- [SUPPLIED TEXT]:
....

I would like to tell you that i don't get cravings, 8 and a half years later, but i still do, though they are not the physical kind...they are more like the desire to have one at a party, to just be part of the social aspect of smoking you used to be part of.
since some people love to smoke, like i did, in terms of the enjoyment of it, but not the effects, the love never fully goes away, but fortunately, the impulse and the cravings do, so when the desire to do so comes, it is mostly a wistful memory of good times when you smoked...it is sort of a mirage in a way.
anyway, as i said, the tricks were sort of my own personal development over time, and worked really well for me, and i definitely was a two pack a day addict, first thing in the morning, last thing at night, smoke while shaving, driving, everything smoker.

....

- [ENTRIES PROVIDED]:
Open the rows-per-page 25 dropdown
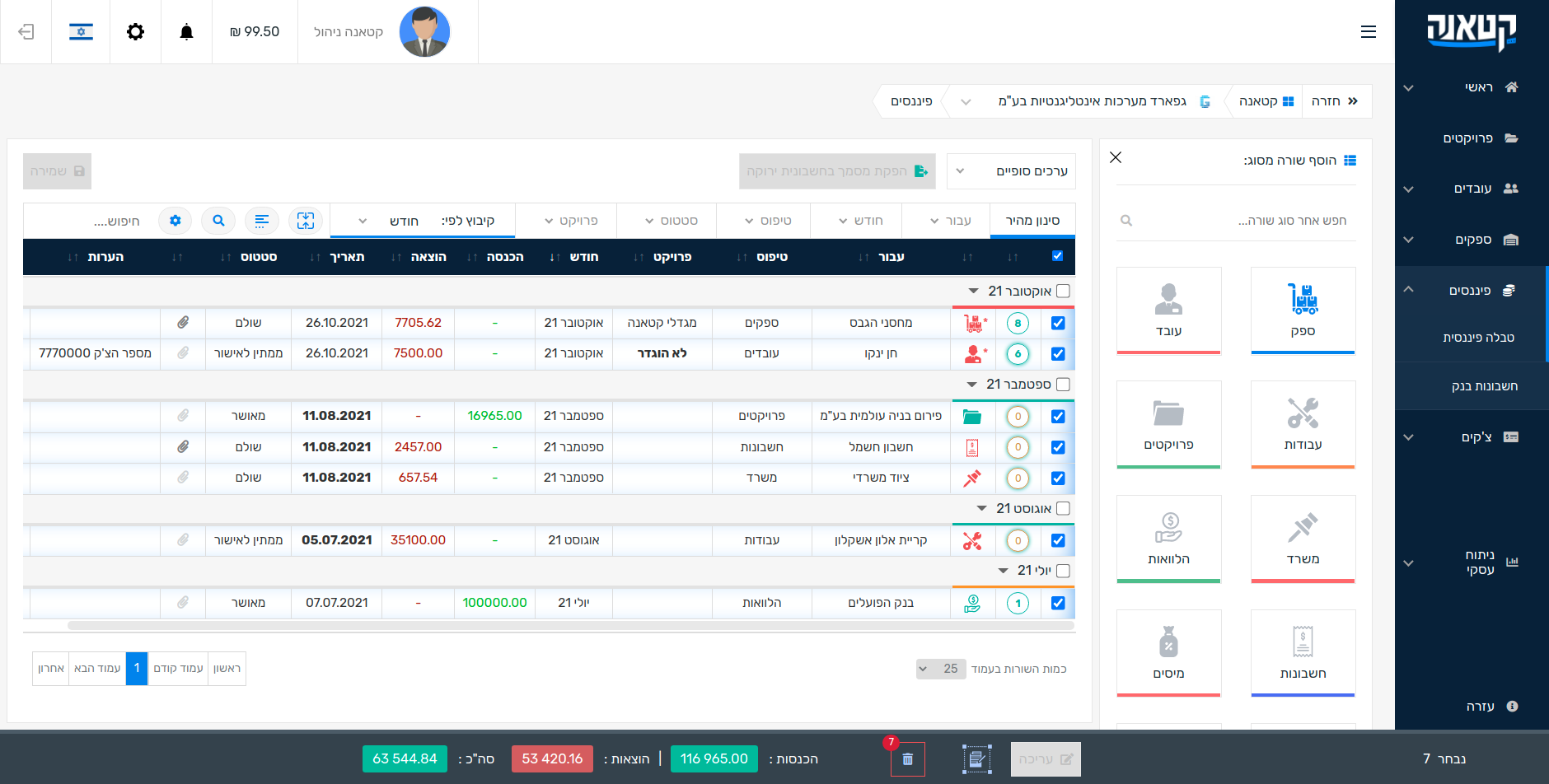The width and height of the screenshot is (1549, 784). point(940,669)
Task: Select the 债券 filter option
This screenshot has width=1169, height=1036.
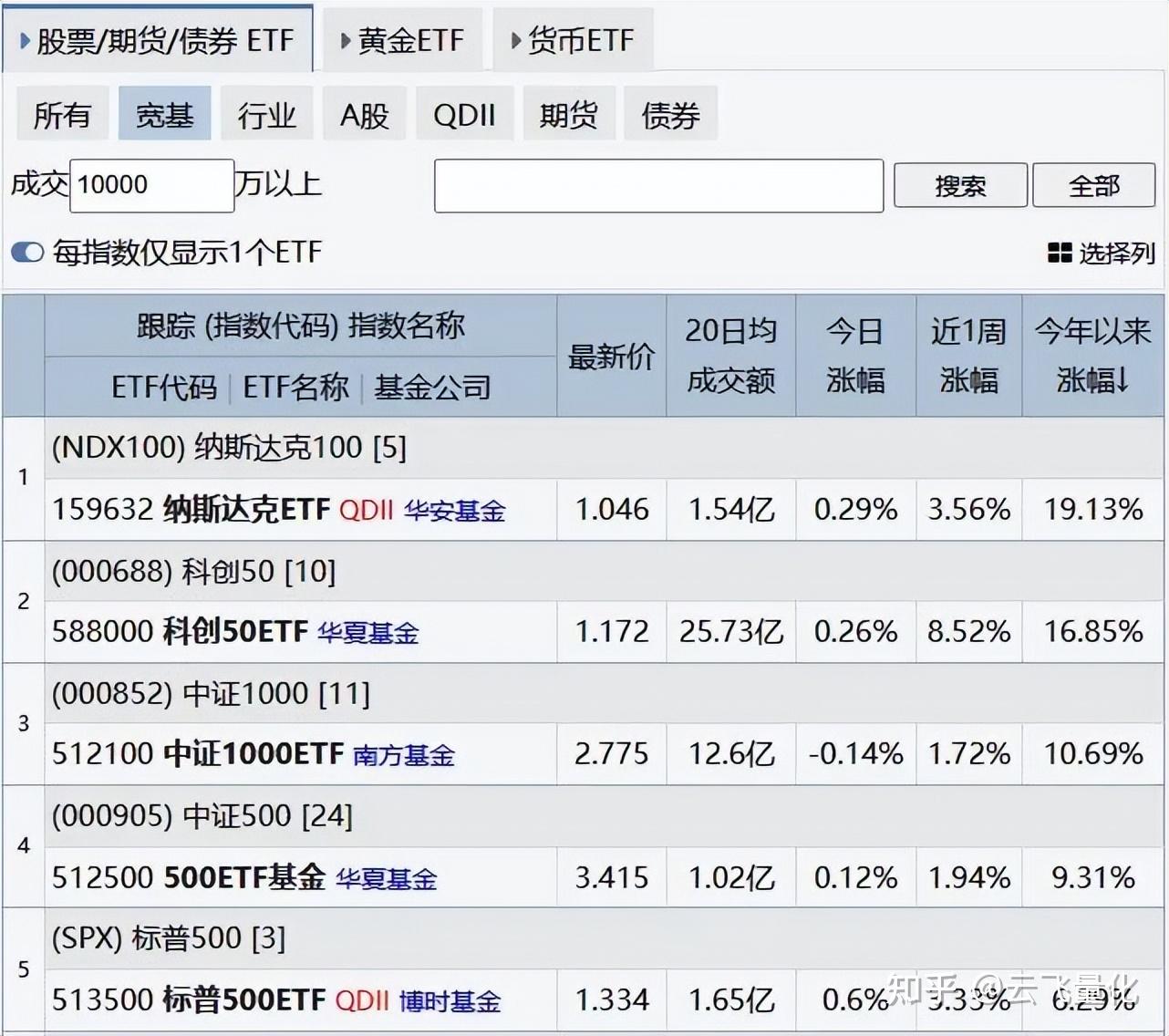Action: (670, 113)
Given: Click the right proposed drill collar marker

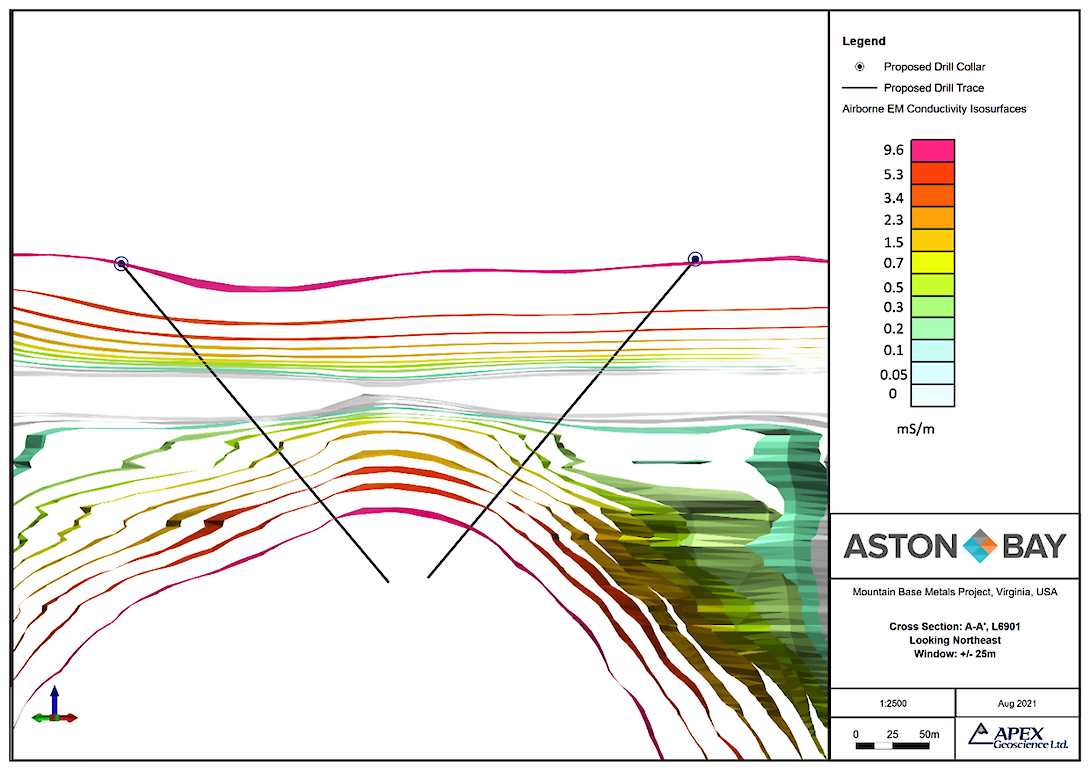Looking at the screenshot, I should click(695, 260).
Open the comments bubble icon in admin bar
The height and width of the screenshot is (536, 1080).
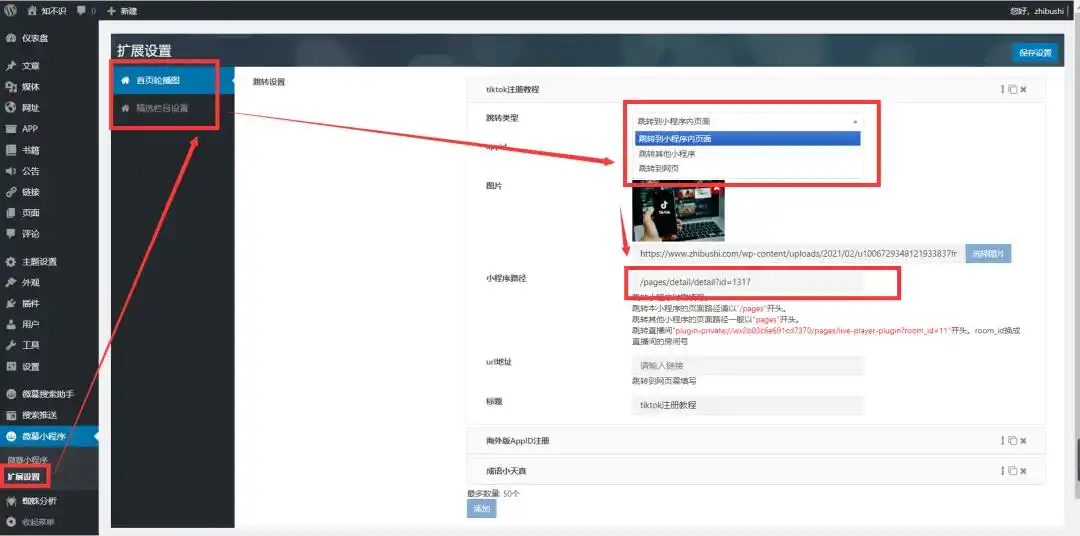[x=81, y=10]
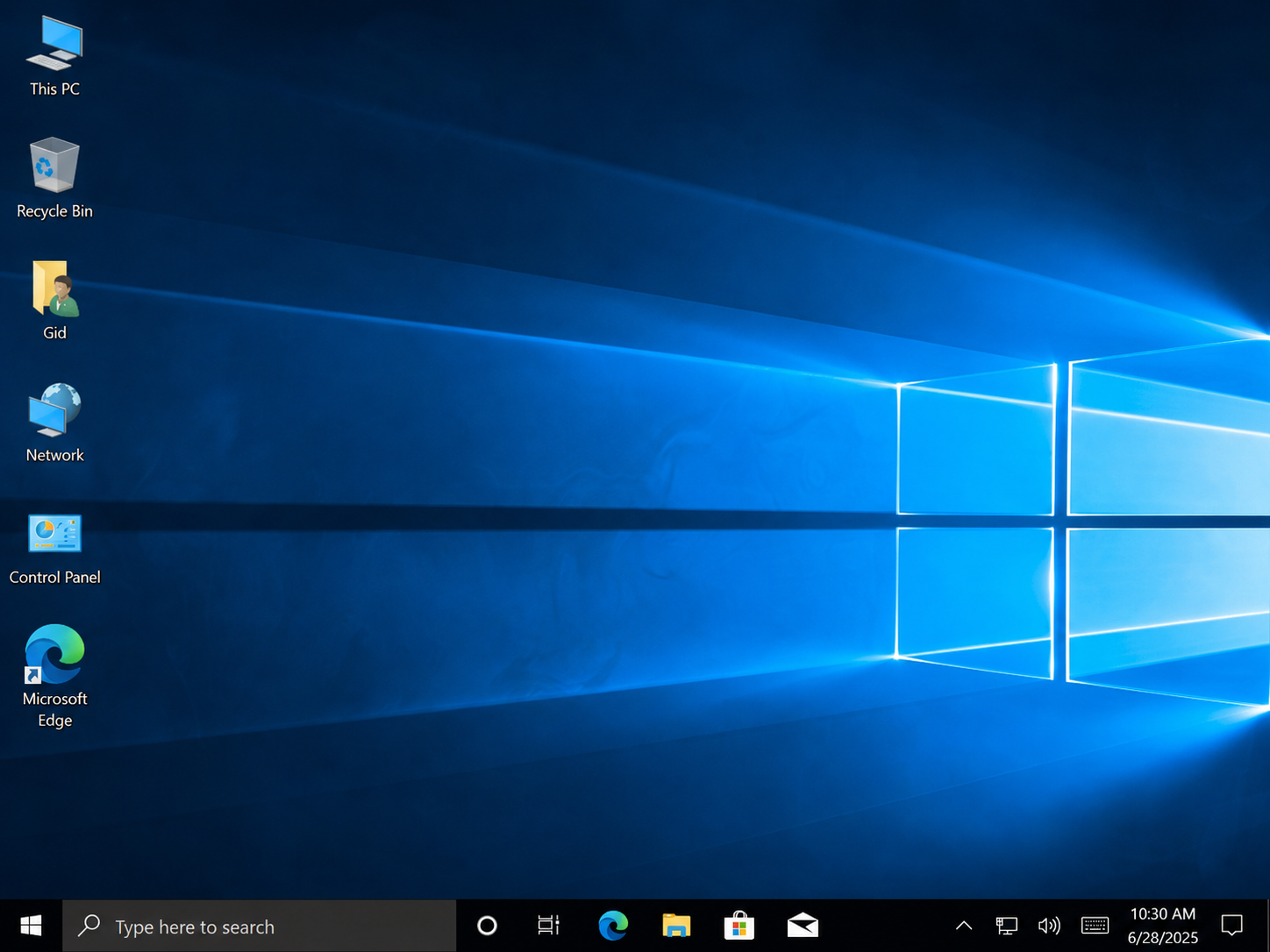Select the Control Panel desktop icon
This screenshot has height=952, width=1270.
[x=54, y=544]
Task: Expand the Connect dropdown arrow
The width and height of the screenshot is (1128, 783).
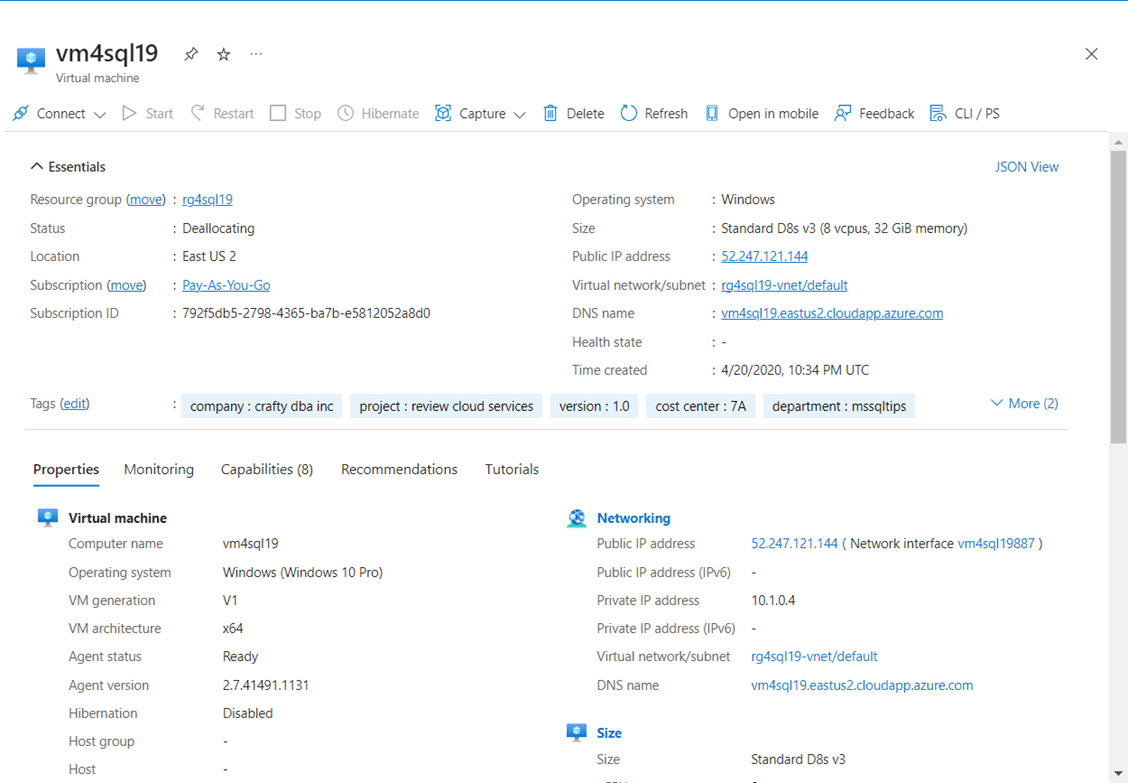Action: [x=100, y=114]
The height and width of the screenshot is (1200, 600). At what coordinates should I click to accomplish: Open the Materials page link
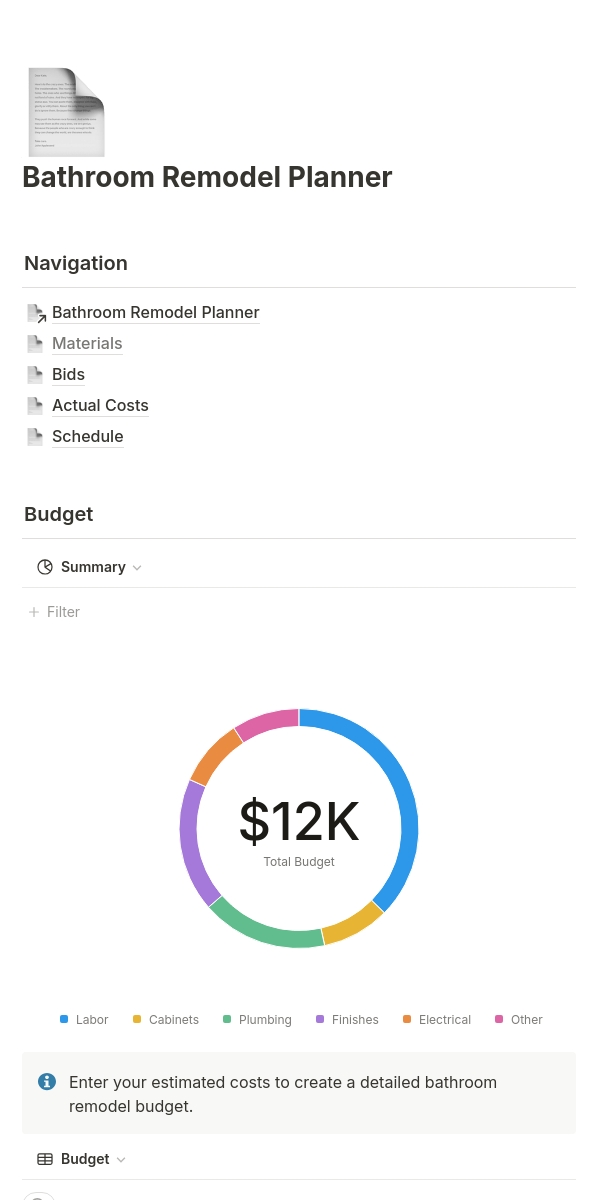coord(87,344)
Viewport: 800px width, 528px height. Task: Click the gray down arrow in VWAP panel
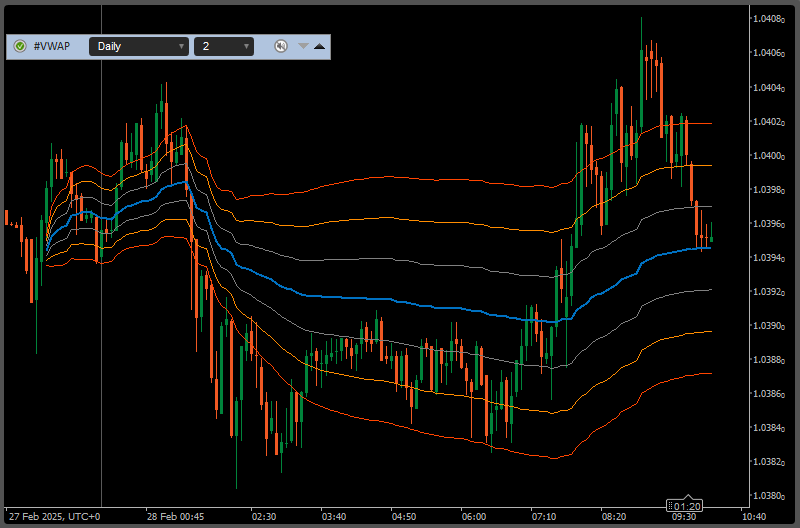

....

- [REQUIREMENTS]:
a - According to the post about quitting smoking, how long after quitting does the writer say the cravings still come?
b - Repeat the part of the post about quitting smoking starting at "since some people" and ending at "driving, everything smoker.".
c - Carry on the post about quitting smoking, writing what comes after its final sentence.

- [FINAL ANSWERS]:
a - Eight and a half years later.

b -
since some people love to smoke, like i did, in terms of the enjoyment of it, but not the effects, the love never fully goes away, but fortunately, the impulse and the cravings do, so when the desire to do so comes, it is mostly a wistful memory of good times when you smoked...it is sort of a mirage in a way.
anyway, as i said, the tricks were sort of my own personal development over time, and worked really well for me, and i definitely was a two pack a day addict, first thing in the morning, last thing at night, smoke while shaving, driving, everything smoker.

c -
my friends always could have only 1 or 2 during the day, then nothing else, then social smoke at night...and that worked for them for years...but now, they are full on, while i have quit...so it is strange.
as said, it can be utterly brutal, but once the physical urge dissipates, it becomes you against your brain, which makes it easier since you are no longer fighting your body, (though fighting your mind can be hard too)
i also felt repeating a mantra helped a bit too when i wanted to smoke...i would simply say to myself "I am not a smoker" or "I don't smoke" a few times. it really is simply an affirmation, but i felt it buttressed the mental aspect.